April 30, 2024

In 1971 when I began teaching Writing and Literature in the LCC English Department, I became good friends with Ben Kirk, a Science Department teacher now deceased at age 96.

Ben had been awarded the honor of “The State of Michigan High-School Science Teacher of the Year” before moving to Oregon. Here he was assigned “Science in Your Life,” a course that demanded lockstep-teaching of largely irrelevant, standard, prescribed material in all sections. 

But Ben, way ahead of his time with Master’s Degrees in Forestry, Physics, and Science Education, chose to teach valuable, necessary truths: timber industry short-sighted, long-term dangers of turning old-growth forests into mono-culture tree farms; of helicopter-spraying dangerous, miscarriage-causing poisonous chemicals on watersheds; of landslide-causing road building.

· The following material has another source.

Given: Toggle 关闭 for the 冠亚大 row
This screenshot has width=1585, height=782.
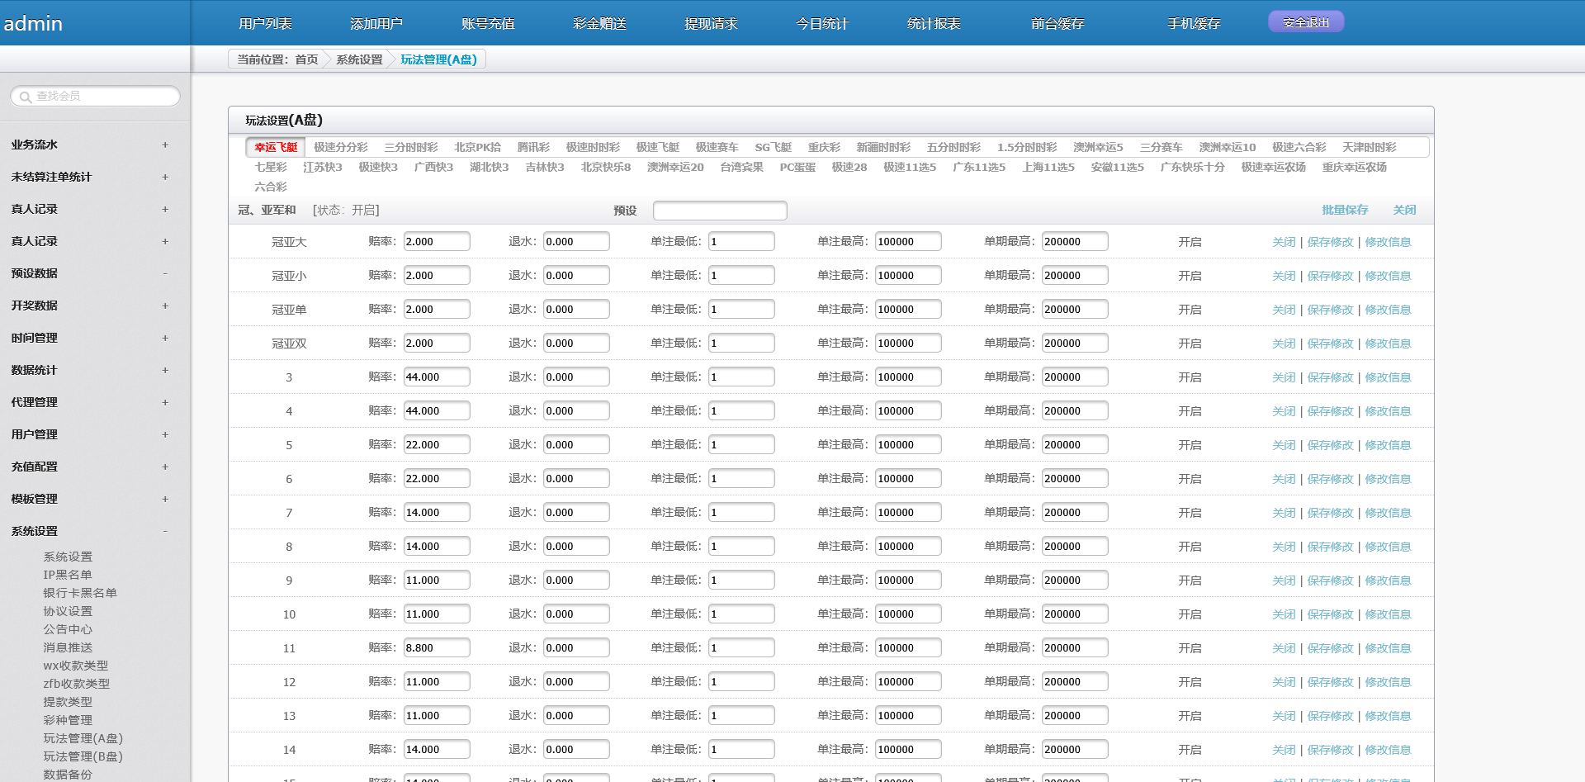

He took students on field trips to examine unsanitary, unsafe conditions at local chicken-processing plants and egg-factory farms, and explored other environmental issues.

Ben left a penetrating impact on his students that changed their lives. They loved his open-discussion, reality-and-science-based classes. A huge number of LCC students protested at an evening Board Meeting when Top Administration tried to fire him for not following orders. His stealth firing happened anyway, a year later over Winter Break when students weren’t around. 

When I picked up Ben to treat him to lunch (the last time I saw him), he literally skipped down a long, steep flight of stairs to greet me. He was 91 at the time. But still Ben.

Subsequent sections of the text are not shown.